The long range PCRs with amplicon sizes of 9–10 kbp were performed in a final reaction volume of 25 μl containing 1x Master Mix (KAPA readymix), 300 nM of forward and reverse primer and 5 μl DNA template. The PCR cycle program consisted of a denaturation step at 95 °C for 3 minutes, followed by 35 cycles of 30 seconds at 95 °C, 30 seconds at 55 °C and an extension step at 72 °C for 1 minute (+1 minute per kb of amplicon size). At the end, 1 cycle at 72 °C for 1 minutes (+1 minute per kb of amplicon size) was performed.

qPCRs from Barbau-Piednoir et al. and Paracchini et al. were used under the same conditions as described in their respective publications and performed in triplicate using 5 ng template input DNA27,29. A copy number variation analysis between two qPCR reactions was done with the following formula: copy number difference = 2ΔCq.
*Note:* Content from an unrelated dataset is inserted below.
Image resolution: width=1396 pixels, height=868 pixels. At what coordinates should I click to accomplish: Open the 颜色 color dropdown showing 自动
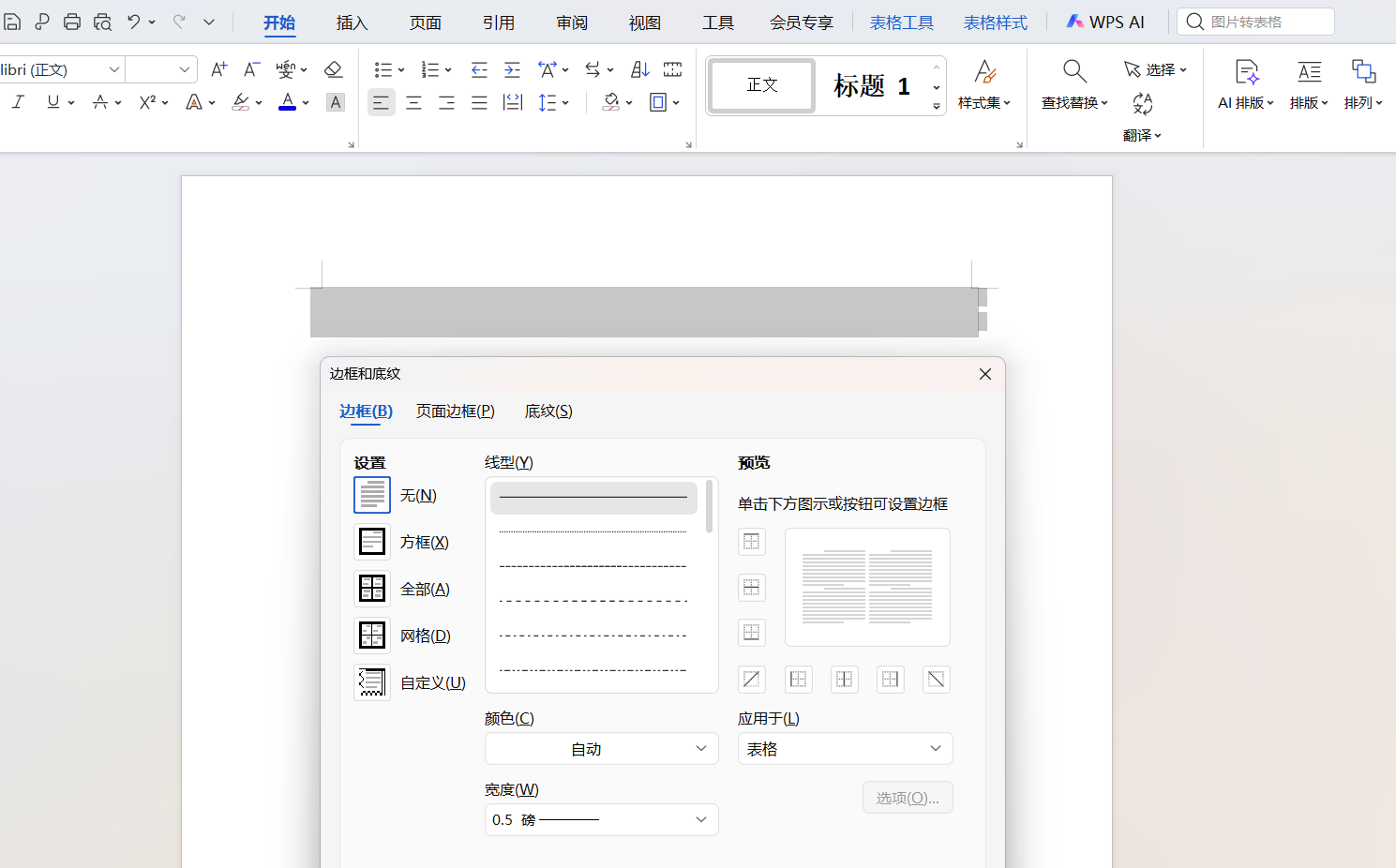[601, 748]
Antimicrobial susceptibility

The antimicrobial susceptibility profiles (clindamycin, tetracycline, rifampicin, streptomycin, fusidate, penicillin, chloramphenicol, kanamycin, tiamulin, quinupristin/dalfopristin, vancomycin, gentamycin, trimethoprim, erythromycin, ciprofloxacin, cefoxitin, linezolid, mupirocin and sulfamethoxazole) of the GM-Bacillus strain 2014-3557 and the model organism B. subtilis 168 were determined using the microdilution method involving the Sensititre Staphylococci plate – EUST (Veterinary Reference Card, Thermo Scientific). For each of the tested antimicrobials, the minimal inhibitory concentration (MIC) was determined. The MIC is the lowest concentration of an antimicrobial (in mg/l) that inhibits the visual growth of a micro-organism under the defined in vitro conditions and after a specified time period. There are no MIC values for Bacillus for this antimicrobial available with EUCAST (the European Committee on Antimicrobial Susceptibility Testing). Therefore, the MIC values from EFSA were used to determine whether there was phenotypic resistance against the antibiotics that were used63.

Dosage of riboflavin (vitamin B2)

The riboflavin concentration was determined in the supernatant of the GM-B. subtilis strain (2014-3557) and that obtained from wild-type B. subtilis (food origin) using an HPLC method64; Standard (−)-riboflavin (Sigma-Aldrich R7649); Column Lichrospher 60 RP Select B (5 µm) 250 × 4 mm (Merck 1.50984.0001) in column oven Igloo-Cil with column temperature at 30 °C; Isocratic pump Varian prostar 220 at flow rate 0,7 mL/min with mobile phase methanol/sodium acetate 0,05 M buffer 40/60 v/v; Automatic injector Varian prostar 410 with injection volume at 30 µL; Fluorimetric detector Varian prostar 363 at superlow wide mode with λ excitation at 422 nm and λ emission at 522 nm). As blank, BHI culture medium was included. The dosage was performed on the supernatant of 50 ml cultures (centrifuged at 5000 g during 10 min) after 48 hours of growth in BHI medium at 30 °C (Mac Farland 0.8). For each strain, 4 repetitions were included and each supernatant was analysed in duplicate. The blank was analysed only once.